= INSTRUCTIONS FOR THE TASK =
Reproduce every one of the records below word for word, changing nothing.

A series of records:
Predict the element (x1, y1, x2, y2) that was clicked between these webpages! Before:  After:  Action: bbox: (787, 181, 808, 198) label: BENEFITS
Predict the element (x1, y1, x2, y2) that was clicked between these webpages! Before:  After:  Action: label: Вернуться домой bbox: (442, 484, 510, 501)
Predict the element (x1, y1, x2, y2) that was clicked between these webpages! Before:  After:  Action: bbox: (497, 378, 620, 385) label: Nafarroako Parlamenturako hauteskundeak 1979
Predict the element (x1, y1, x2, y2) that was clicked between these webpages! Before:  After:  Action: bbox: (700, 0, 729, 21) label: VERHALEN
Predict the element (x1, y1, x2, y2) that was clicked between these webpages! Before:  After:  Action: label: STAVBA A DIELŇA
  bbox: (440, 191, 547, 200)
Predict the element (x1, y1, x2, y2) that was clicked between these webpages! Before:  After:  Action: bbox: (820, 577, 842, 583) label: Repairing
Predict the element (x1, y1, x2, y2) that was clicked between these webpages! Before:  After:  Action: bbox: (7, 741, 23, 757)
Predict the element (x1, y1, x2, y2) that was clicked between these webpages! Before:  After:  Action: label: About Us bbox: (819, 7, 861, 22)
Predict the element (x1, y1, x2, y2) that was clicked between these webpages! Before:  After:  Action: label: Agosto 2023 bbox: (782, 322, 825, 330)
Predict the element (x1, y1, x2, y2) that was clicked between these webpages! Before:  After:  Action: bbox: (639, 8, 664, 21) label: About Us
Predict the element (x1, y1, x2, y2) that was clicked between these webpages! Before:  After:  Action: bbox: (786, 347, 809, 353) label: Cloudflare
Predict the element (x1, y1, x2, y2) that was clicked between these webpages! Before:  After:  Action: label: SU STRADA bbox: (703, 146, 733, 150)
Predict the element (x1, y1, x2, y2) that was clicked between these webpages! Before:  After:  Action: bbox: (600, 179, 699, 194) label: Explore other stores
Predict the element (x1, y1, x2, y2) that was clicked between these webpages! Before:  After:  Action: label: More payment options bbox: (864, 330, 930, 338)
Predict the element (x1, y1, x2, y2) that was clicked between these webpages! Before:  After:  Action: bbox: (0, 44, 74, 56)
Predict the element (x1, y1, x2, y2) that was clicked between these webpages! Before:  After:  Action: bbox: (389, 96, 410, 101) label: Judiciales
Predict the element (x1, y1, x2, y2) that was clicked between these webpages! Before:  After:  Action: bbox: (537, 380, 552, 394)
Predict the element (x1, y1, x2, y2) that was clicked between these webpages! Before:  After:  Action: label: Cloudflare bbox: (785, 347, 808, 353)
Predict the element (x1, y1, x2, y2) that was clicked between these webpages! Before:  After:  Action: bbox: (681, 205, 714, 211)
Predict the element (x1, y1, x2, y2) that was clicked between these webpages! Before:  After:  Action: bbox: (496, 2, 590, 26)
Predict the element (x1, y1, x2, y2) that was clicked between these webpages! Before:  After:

= EXERCISE RESPONSE =
Predict the element (x1, y1, x2, y2) that was clicked between these webpages! Before:  After:  Action: bbox: (787, 181, 808, 198) label: BENEFITS
Predict the element (x1, y1, x2, y2) that was clicked between these webpages! Before:  After:  Action: label: Вернуться домой bbox: (442, 484, 510, 501)
Predict the element (x1, y1, x2, y2) that was clicked between these webpages! Before:  After:  Action: bbox: (497, 378, 620, 385) label: Nafarroako Parlamenturako hauteskundeak 1979
Predict the element (x1, y1, x2, y2) that was clicked between these webpages! Before:  After:  Action: bbox: (700, 0, 729, 21) label: VERHALEN
Predict the element (x1, y1, x2, y2) that was clicked between these webpages! Before:  After:  Action: label: STAVBA A DIELŇA
  bbox: (440, 191, 547, 200)
Predict the element (x1, y1, x2, y2) that was clicked between these webpages! Before:  After:  Action: bbox: (820, 577, 842, 583) label: Repairing
Predict the element (x1, y1, x2, y2) that was clicked between these webpages! Before:  After:  Action: bbox: (7, 741, 23, 757)
Predict the element (x1, y1, x2, y2) that was clicked between these webpages! Before:  After:  Action: label: About Us bbox: (819, 7, 861, 22)
Predict the element (x1, y1, x2, y2) that was clicked between these webpages! Before:  After:  Action: label: Agosto 2023 bbox: (782, 322, 825, 330)
Predict the element (x1, y1, x2, y2) that was clicked between these webpages! Before:  After:  Action: bbox: (639, 8, 664, 21) label: About Us
Predict the element (x1, y1, x2, y2) that was clicked between these webpages! Before:  After:  Action: bbox: (786, 347, 809, 353) label: Cloudflare
Predict the element (x1, y1, x2, y2) that was clicked between these webpages! Before:  After:  Action: label: SU STRADA bbox: (703, 146, 733, 150)
Predict the element (x1, y1, x2, y2) that was clicked between these webpages! Before:  After:  Action: bbox: (600, 179, 699, 194) label: Explore other stores
Predict the element (x1, y1, x2, y2) that was clicked between these webpages! Before:  After:  Action: label: More payment options bbox: (864, 330, 930, 338)
Predict the element (x1, y1, x2, y2) that was clicked between these webpages! Before:  After:  Action: bbox: (0, 44, 74, 56)
Predict the element (x1, y1, x2, y2) that was clicked between these webpages! Before:  After:  Action: bbox: (389, 96, 410, 101) label: Judiciales
Predict the element (x1, y1, x2, y2) that was clicked between these webpages! Before:  After:  Action: bbox: (537, 380, 552, 394)
Predict the element (x1, y1, x2, y2) that was clicked between these webpages! Before:  After:  Action: label: Cloudflare bbox: (785, 347, 808, 353)
Predict the element (x1, y1, x2, y2) that was clicked between these webpages! Before:  After:  Action: bbox: (681, 205, 714, 211)
Predict the element (x1, y1, x2, y2) that was clicked between these webpages! Before:  After:  Action: bbox: (496, 2, 590, 26)
Predict the element (x1, y1, x2, y2) that was clicked between these webpages! Before:  After:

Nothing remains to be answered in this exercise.